Dog and duck display team boosts farmer's fortunes
It may sound quackers, but a Welshman's inventive idea to use his sheepdogs to herd ducks rather than sheep has helped keep farming alive in his family.
Meirion Owen is flying high thanks to his Quack Pack display team - featuring border collies and farmyard birds.
The 53-year-old's intelligent and agile dogs can get a flock of Indian runner ducks to go through all kinds of obstacles.
And the unusual site of seeing dogs herd poultry has proved popular with festival crowds, corporate firms and even people planning their weddings.
Mr Owen, whose late father Ifor was a sheep farmer before him, now gets more than 130 bookings a year.
He said: "My father and grandfather were both good with sheepdogs and I just followed the family tradition. We used them on the farm as well as taking part in competitions.
"The idea behind the Quack Pack came when I was asked to put on a display to promote sheepdogs and we decided to use a small bantam hen and six ducklings rather than sheep.
"The dogs love working any kind of livestock. Most people think they only herd sheep, but they've always played a role in helping return the poultry to a locked pen each night - so the fox can't get at them.
"So as well as being a bit different, using birds for a display rather than sheep was easier in terms of transport.
"I was surprised at how well it took off."

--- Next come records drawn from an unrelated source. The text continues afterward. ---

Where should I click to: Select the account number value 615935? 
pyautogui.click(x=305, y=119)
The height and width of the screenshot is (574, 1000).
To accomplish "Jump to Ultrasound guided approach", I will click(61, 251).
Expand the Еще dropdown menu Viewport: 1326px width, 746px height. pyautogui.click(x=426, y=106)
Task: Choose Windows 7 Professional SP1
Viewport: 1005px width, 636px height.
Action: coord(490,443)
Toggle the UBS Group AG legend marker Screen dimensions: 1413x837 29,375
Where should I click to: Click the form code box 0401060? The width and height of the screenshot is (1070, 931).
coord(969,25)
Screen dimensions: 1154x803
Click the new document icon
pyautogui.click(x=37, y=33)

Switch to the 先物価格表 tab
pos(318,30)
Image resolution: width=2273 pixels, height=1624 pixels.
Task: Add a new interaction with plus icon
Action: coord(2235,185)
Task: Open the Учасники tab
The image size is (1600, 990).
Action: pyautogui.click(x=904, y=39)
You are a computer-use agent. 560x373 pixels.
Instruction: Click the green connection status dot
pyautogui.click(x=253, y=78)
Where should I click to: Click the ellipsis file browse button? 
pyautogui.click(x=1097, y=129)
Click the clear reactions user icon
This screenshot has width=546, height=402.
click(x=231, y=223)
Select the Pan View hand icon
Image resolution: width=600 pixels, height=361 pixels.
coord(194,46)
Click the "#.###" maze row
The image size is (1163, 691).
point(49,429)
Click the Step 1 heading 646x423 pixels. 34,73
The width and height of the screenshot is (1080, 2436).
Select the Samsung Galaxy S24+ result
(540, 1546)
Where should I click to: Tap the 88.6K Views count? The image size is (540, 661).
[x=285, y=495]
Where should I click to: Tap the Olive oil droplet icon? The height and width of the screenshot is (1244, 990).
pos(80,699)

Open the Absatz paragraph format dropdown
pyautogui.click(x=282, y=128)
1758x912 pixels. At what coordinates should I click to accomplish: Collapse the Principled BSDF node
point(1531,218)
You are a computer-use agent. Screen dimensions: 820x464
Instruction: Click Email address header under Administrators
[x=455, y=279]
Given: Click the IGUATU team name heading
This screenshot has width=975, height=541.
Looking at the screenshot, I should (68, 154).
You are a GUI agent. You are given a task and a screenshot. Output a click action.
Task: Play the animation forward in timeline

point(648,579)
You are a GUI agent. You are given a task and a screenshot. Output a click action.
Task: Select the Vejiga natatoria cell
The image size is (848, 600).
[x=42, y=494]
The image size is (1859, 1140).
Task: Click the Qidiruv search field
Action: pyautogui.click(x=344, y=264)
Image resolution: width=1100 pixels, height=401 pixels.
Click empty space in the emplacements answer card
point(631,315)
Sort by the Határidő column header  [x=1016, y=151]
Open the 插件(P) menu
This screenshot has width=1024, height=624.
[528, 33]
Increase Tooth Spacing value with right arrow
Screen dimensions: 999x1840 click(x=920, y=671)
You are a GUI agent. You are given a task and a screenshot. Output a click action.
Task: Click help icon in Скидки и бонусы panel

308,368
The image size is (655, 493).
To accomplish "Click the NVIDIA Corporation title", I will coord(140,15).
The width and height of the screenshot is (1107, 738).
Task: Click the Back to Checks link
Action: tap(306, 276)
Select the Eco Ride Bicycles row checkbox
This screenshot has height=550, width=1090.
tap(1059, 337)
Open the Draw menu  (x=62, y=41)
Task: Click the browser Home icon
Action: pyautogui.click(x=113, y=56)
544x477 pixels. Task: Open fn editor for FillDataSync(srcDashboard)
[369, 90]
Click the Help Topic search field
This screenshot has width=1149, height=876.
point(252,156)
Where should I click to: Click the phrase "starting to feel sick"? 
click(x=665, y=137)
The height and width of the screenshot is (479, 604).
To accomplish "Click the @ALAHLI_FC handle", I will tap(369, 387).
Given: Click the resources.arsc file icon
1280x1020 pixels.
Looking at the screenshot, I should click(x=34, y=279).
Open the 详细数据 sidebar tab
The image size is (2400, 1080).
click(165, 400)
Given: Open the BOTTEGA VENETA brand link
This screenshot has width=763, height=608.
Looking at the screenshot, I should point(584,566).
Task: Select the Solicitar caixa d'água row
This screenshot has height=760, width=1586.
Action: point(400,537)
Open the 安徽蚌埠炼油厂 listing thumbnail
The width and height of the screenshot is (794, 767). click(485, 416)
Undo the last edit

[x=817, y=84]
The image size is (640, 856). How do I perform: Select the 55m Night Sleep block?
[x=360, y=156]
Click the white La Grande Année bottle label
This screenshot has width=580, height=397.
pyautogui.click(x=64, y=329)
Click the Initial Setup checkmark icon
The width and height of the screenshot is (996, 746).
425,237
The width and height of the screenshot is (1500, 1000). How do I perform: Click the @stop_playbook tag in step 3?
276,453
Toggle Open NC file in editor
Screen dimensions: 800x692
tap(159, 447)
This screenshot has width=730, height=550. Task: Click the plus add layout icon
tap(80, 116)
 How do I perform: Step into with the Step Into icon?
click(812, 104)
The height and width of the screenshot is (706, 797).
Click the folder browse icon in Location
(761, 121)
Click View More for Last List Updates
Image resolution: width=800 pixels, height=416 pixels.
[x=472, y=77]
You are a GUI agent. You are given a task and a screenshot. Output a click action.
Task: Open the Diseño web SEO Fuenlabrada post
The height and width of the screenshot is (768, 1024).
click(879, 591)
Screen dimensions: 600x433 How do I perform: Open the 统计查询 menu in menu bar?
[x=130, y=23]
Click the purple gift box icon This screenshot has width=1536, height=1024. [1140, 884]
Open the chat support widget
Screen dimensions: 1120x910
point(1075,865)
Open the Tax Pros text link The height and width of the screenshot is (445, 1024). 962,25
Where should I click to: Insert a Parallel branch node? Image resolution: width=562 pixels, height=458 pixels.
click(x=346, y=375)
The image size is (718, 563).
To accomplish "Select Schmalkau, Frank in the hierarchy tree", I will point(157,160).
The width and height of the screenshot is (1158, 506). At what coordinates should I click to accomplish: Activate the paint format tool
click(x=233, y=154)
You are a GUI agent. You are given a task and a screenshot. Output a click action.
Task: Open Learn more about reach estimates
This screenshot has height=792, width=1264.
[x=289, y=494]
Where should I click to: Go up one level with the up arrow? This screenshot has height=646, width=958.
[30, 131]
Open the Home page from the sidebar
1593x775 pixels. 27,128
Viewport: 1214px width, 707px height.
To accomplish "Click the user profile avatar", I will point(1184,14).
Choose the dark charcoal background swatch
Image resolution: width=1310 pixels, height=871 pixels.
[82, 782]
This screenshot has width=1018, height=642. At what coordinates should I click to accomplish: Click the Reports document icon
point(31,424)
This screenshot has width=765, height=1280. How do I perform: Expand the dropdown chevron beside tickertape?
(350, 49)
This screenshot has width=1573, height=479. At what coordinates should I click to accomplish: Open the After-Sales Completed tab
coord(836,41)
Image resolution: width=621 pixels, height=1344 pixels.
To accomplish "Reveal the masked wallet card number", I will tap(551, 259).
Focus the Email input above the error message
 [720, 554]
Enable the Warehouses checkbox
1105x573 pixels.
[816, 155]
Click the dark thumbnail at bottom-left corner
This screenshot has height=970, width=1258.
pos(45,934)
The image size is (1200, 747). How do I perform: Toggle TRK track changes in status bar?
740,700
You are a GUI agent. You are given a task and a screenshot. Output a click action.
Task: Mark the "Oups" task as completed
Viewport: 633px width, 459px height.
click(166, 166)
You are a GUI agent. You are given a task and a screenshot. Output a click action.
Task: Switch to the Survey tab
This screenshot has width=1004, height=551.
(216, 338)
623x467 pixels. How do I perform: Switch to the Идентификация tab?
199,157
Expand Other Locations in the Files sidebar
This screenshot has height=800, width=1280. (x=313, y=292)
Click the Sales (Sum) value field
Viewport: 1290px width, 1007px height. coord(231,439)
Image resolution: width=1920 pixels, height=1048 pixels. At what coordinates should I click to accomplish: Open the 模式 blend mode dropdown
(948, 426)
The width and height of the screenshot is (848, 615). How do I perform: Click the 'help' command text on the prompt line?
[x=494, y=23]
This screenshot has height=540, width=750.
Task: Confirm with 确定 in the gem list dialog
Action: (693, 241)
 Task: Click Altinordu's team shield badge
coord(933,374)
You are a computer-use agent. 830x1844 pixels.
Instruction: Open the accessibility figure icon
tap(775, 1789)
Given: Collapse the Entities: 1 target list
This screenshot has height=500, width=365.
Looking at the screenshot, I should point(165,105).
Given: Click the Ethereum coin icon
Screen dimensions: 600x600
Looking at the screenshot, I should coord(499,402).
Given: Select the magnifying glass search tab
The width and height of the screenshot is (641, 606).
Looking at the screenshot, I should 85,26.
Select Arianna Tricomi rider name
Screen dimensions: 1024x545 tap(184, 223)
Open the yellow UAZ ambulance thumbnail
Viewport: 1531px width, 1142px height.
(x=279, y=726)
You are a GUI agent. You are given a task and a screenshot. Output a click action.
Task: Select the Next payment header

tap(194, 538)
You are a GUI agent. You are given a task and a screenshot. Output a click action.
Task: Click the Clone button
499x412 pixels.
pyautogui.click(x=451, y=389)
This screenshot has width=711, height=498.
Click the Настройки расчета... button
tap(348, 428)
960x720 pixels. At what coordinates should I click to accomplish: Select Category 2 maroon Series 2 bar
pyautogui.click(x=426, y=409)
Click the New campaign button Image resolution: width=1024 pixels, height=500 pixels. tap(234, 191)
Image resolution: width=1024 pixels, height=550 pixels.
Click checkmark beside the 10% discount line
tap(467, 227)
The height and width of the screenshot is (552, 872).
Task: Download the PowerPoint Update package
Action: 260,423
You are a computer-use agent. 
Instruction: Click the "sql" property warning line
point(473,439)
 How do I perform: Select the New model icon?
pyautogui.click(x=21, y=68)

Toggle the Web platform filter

Two decades on and Mr Owen and his Quack Pack have performed at the biggest agricultural festivals in the UK including last month's Royal Welsh Show in Builth Wells, put on shows at Blenheim Palace and Earl's Court, as well as made an appearance on The One Show.
"I didn't expect it to be such the success that it has been," said the father-of-one, who lives in Rhos Yr Hafod, Carmarthenshire, with wife Glenda.
"I used to do it on weekends and a few days holiday. Six years ago I left my job in the agricultural supply industry and haven't looked back since.
"I probably now do around 35,000 miles a year.
"I've taken bookings for weddings as well as corporate events for team building exercises.
"Is it hard to do? Well it takes about two years to train a sheepdog - and every dog is totally different.
"I'd say there's only one in 25 sheepdogs who are able to do these kind of displays. I've known a dog which has come from a line of world champions, who all wanted to do was to roll around in sheep poo."
Mr Owen, who has nine dogs and 90 ducks, has his dogs at his beckoned call thanks to a special whistle - which is used to make four different sounds.
"The commands I use get the dogs to move clockwise, anti-clockwise, stop and walk forward," he added.
"To keep things in control you really have to think like a dog - three or four steps ahead.
"The reaction from audiences is fantastic and it's also great to get out there and educate people about sheepdogs and help keep the tradition alive.
"I'm very lucky because farming is not what it used to be.
"This farm wouldn't sustain a living on it's own and like most farmers I've had to diversify."